Question

A thin ring of radius $R$ is made of a material of density $\rho$ and Young's modulus $Y$. If the ring is rotated about its centre in its own plane with angular velocity $\omega$, find the small increase in its radius.

• A.
  $\frac{\rho {\omega }^2{R}^2}{Y}$
• B.
  $\frac{\rho {\omega }^2{R}^3}{Y}$
• C.
  $\frac{\rho \omega R^2}{Y}$
• D.
  
  $\frac{\rho {\omega }^3{R}^2}{Y}$

Answer 1

The correct option is B

$\frac{\rho {\omega }^2{R}^3}{Y}$
Consider an element $\text{PQ}$ of arc length $dl$. Let $T$ be the tension and $A$ be the area of cross section of wire so, mass of element,
$dm=\text{volume}\times \text{density}=\left(Adl\right)\rho$


The component of $T$, towards the centre provides the necessarry centripetal force.

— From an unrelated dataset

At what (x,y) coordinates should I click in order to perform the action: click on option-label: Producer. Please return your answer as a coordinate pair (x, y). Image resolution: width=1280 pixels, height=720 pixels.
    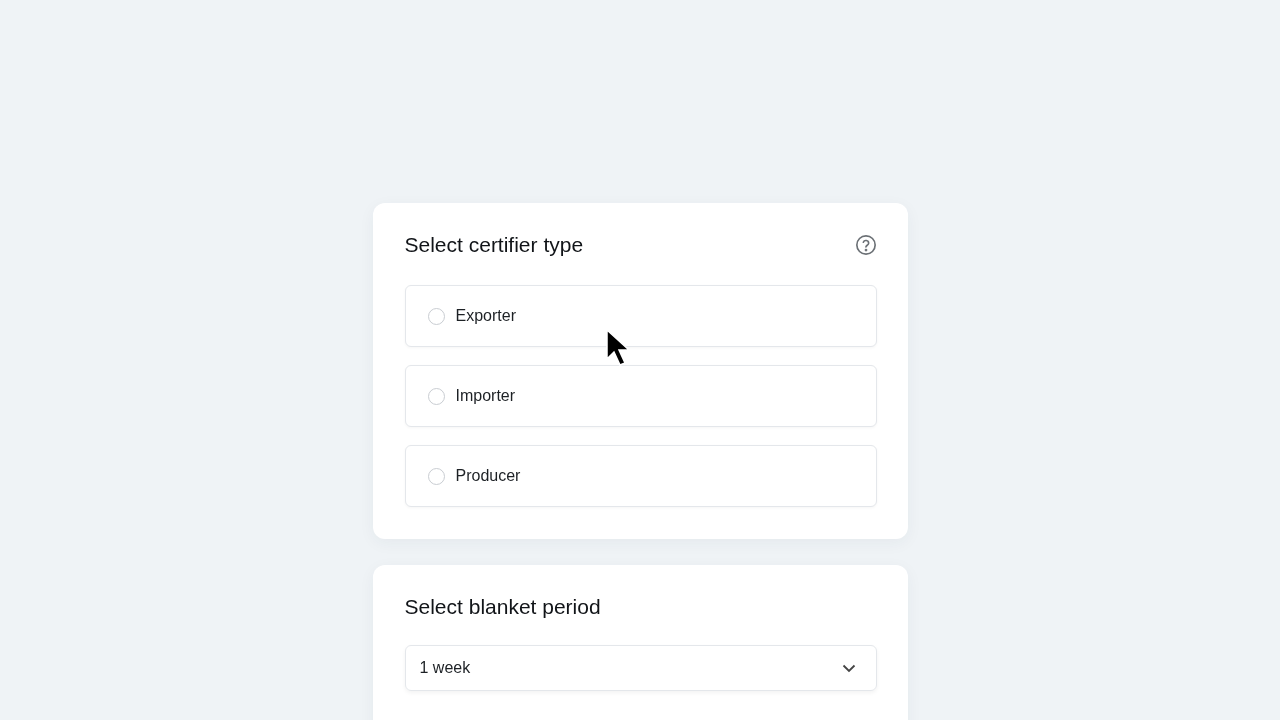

$\therefore 2T\sin \left(\frac{\theta }{2}\right)=\left(dm\right)R{\omega }^2....\left(1\right)$

For small angles $\sin \frac{\theta }{2}=\frac{\theta }{2}=\frac{dl}{2R}$

Substituting in equation $\left(1\right)$, we have

$T\frac{dl}{R}=A\left(dl\right)\rho R{\omega }^2$

$\Rightarrow T=A\rho {\omega }^2{R}^2$

Let $\Delta R$ be the increase in radius,

Longitudinal strain,

$\frac{\Delta l}{l}=\frac{\Delta \left(2\pi R\right)}{2\pi R}=\frac{\Delta R}{R}$

Now, we know that, $Y=\frac{T/A}{\Delta R/R}$

$\Rightarrow \Delta R=\frac{TR}{AY}$

Substituting the value of $T$ we get,

$\Delta R=\frac{\left(A\rho {\omega }^2{R}^2\right)R}{AY}$

$\therefore \Delta R=\frac{\rho {\omega }^2{R}^3}{Y}$

Hence, option (b) is correct answer.